In a brochure for election officials, the DOJ says affected counties must also print all materials in the various dialects that may be spoken among members of the minority community. “There can be significant differences in dialect within a given language group, and it is the responsibility of local officials to provide a translation that local voters actually can use.”
If Weld County falls under the requirement to print ballots in Spanish, it is also expected to actively reach out to members of the Spanish community. “The cornerstone of every successful program is a vigorous outreach program to identify the needs and communication channels of the minority community.”
The brochure went on to say, “By talking to a broad range of people in the minority community – educators, business groups, labor groups, ESL programs, parent-teacher organizations, senior citizen groups, church groups, social and fraternal organizations, veterans groups, and the like – election officials will be able to identify the most effective and most efficient program possible: where to post notices, what media to use, where to have bilingual poll officials.”
Moreno showed the Gazette a sample copy of the 2008 ballot printed in both languages. The ballot was over three pages long and filled out on both sides. When asked about the cost of compliance, Moreno said a conservative estimate would be an additional $100,000 per election.
Moreno, who is Latino, said he has responded to concerns by organizations such as the Colorado Progressive Coalition, which has been pressuring the county to provide bi-lingual materials regardless of the federal mandates.
“We’ve put people in place to help assist those who do not read or speak English. There is not a huge outcry for Spanish ballots among the Hispanic and Latino community.”
Moreno said another concern with printing a ballot in both languages, is that some individuals voting by mail may not send the entire ballot in. “This could cause some to question the integrity of our counting. For example, if there are a greater number of votes for candidates than for initiatives it could suspicions we are not counting the votes correctly.”

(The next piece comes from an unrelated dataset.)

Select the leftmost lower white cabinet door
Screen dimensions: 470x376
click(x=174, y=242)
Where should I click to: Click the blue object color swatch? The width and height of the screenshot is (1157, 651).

Some have suggested a compromise solution would be to have a person indicate which ballot language they prefer when they register to vote. This would help the county save money by helping to identify how many registered voters actually want Spanish ballots. Moreno said the suggestion would probably not pass muster with the DOJ as people may feel pressured to select English when they register to vote.
Moreno said it is always a challenge to determine the number of ballots to print. “Deciding how many ballots to print up is always a mystery. I have talked to former legislators and county clerks and there is no magic formula.”
Moreno said, since he has been clerk and recorder, the county has taken steps to become more efficient in printing ballots to avoid a large surplus after an election. Weld County has a machine called “ballot on demand” which allows them to print extra ballots on election day if needed.
The county has been using the machine for the past few elections and Moreno said the county has saved money by having the machine available.
Moreno says he believes the ACLU is watching Colorado carefully to see what the federal government will decide regarding election materials.
The ACLU has gone on record as opposing any type of voter identification to be eligible to vote. In an e-mail sent to supporters, Laura Murphy, director of the ACLU legislative office, said, “The ACLU is opposed to any form of voter ID.”
Critics have said not requiring any type of identification to register to vote or cast a ballot creates a situation ripe for election fraud.